TEXTE EXTRAIT >>
----------

Jusqu’où peut aller la confrontation sans se muer en bataille entre deux hommes également libres et concentrés, possédant au plus haut point la maîtrise de leur corps et de leur esprit, et qui mettent en regard leur langage, leur gestique, leur quête en une joute où beauté, humour et virtuosité fusionnent de façon captivante, pour ne pas dire envoûtante ? Voici ce qu’exprime Torobaka, spectacle à l’intensité inouïe. Rien et tout en commun à la fois chez les deux danseurs qui se mesurent, Akram Khan et Israel Galvàn, sinon l’excellence projetée jusqu'à l’abîme, la quête de l’extrême du mouvement : deux bêtes héraldiques affrontées comme sur un blason,  taureau flamenco contre panthère bengali, cornes contre sinusoïde, élan frontal contre envol et enveloppement.
 
L’extrême séduction du spectacle, par-delà ses performances physiques, réside dans l’intelligence avec laquelle dialoguent leurs deux formes d’expression, et dans le rythme subtil avec lequel la confrontation est  menée vers sa non- fin, car elle pourrait durer encore inlassablement, tant chaque protagoniste renaît de ses cendres et se réinvente à chaque temps d’arrêt. Car il en faut bien un peu, dans ce délire corporel d’1h 10 où les danseurs sont soutenus et relayés par trois chanteurs, le gitan Bobote, la belge Christine Lebouffe, l’espagnol David Azurza et un musicien, BC Manjanuth, star du mridangam, le tambour indien. Tous quatre, chaleureusement reliés par une complicité puissante, bouleversent par leur ferveur et la force primale de leur art, plus subtil et plus riche que l’incantation habituelle du flamenco car s’y mêlent des accents aux origines multiples qui en font une sorte de symphonie des origines.

----------

DONNÉES AFFICHÉES >>
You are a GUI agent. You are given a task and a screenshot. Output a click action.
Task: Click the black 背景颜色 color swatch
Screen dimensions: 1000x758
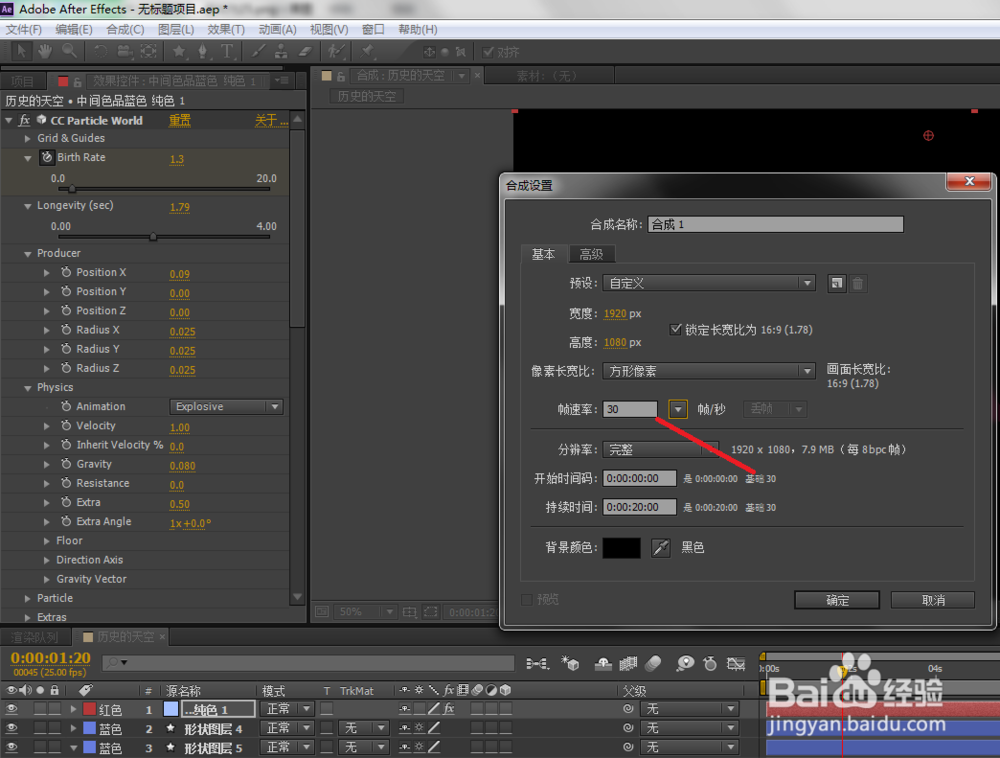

----------

TRAVAIL DEMANDÉ >>
A. Selon le texte sur Torobaka, quels sont les deux danseurs qui se mesurent dans ce spectacle ?
B. Récrivez le passage du texte sur Torobaka qui commence à « Jusqu’où peut aller » et se termine à « envol et enveloppement. », en remplaçant « blason » par « écusson ».

RÉPONSES SUCCESSIVES >>
A. Akram Khan et Israel Galvàn.

B.
Jusqu’où peut aller la confrontation sans se muer en bataille entre deux hommes également libres et concentrés, possédant au plus haut point la maîtrise de leur corps et de leur esprit, et qui mettent en regard leur langage, leur gestique, leur quête en une joute où beauté, humour et virtuosité fusionnent de façon captivante, pour ne pas dire envoûtante ? Voici ce qu’exprime Torobaka, spectacle à l’intensité inouïe. Rien et tout en commun à la fois chez les deux danseurs qui se mesurent, Akram Khan et Israel Galvàn, sinon l’excellence projetée jusqu'à l’abîme, la quête de l’extrême du mouvement : deux bêtes héraldiques affrontées comme sur un écusson,  taureau flamenco contre panthère bengali, cornes contre sinusoïde, élan frontal contre envol et enveloppement.